Werner Erhard has defended est and himself from such allegations on a number of legal fronts, with the help of testimony from numerous experts. For instance, Margaret Singer, the foremost authority on cults in the United States and the author of the book Cults in Our Midst, has testified under oath that est was not a cult.
Despite the fact that Erhard has never been the leader of a cult, articles like the one in your magazine perpetuate an "urban legend" that damages Erhard's reputation and character, and continues to cast him in a false light. Kirn's comments are hurtful, unfounded, and inaccurate. Even if made in jest, they are misleading and cause Erhard and est to be held up for ridicule and contempt. It is well known that a reference to something as a "cult," even if inaccurate, leaves a stigma that is hard to overcome. To make such an allegation unless one has solid proof is a serious error in judgment.
Terry M. Giles
Giles & O'Malley
Sandra Tsing Loh ("The Secret of the Old Saw," October Atlantic) has offered a convincing argument that the fictional sleuth Nancy Drew has two mommies. She might have added that Nancy Drew had a male parent as well. Three of the early Nancy Drew novels were written by Walter Karig, who ought to fit anyone's definition of a two-fisted he-man. Karig (1898—1956) was a U.S. Navy commander who reported directly to Dwight Eisenhower.

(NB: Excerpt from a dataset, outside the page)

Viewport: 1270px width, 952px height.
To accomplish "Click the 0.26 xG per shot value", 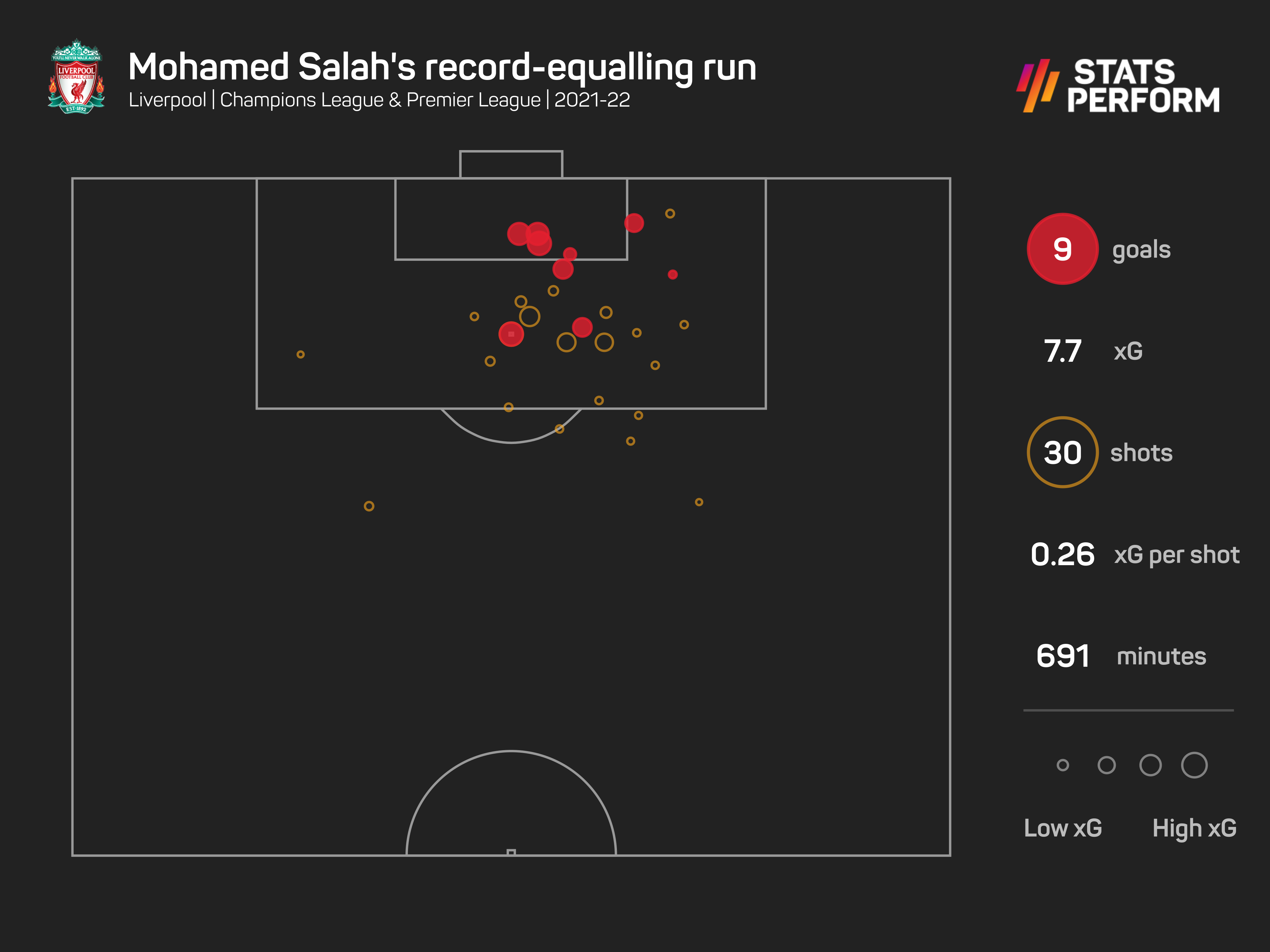I will 1062,554.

I read Tsing Loh's appraisal of the Stratemeyer Syndicate with great interest, because I, too, am one of the unsung and ill-paid authors who wrote pseudonymous novels under its auspices: in 1991, for Archway Books, I authored The DNA Disaster, a novel in Stratemeyer's ongoing series about the boy scientist Tom Swift. While writing this book I was approached to write a Nancy Drew novel, and the Stratemeyer Syndicate gave me a copy of its in-house "bible" listing the taboos that must never befall Nancy Drew and her fictional chums. The list is deeply intriguing. Apartheid was still going strong in 1991, and so was communism; Stratemeyer authors were specifically forbidden to write any adventures sending Nancy Drew to South Africa, but had no constraints against adventures set in Russia or China. If the plot of a novel requires that the villain render Nancy Drew unconscious, this may occur only by means of a blow to her head from behind; no chloroform, no needles. The villain is likewise permitted to imprison Nancy, but only by locking her in a room in which she is able to move freely. No bondage, no manacles for our Nancy!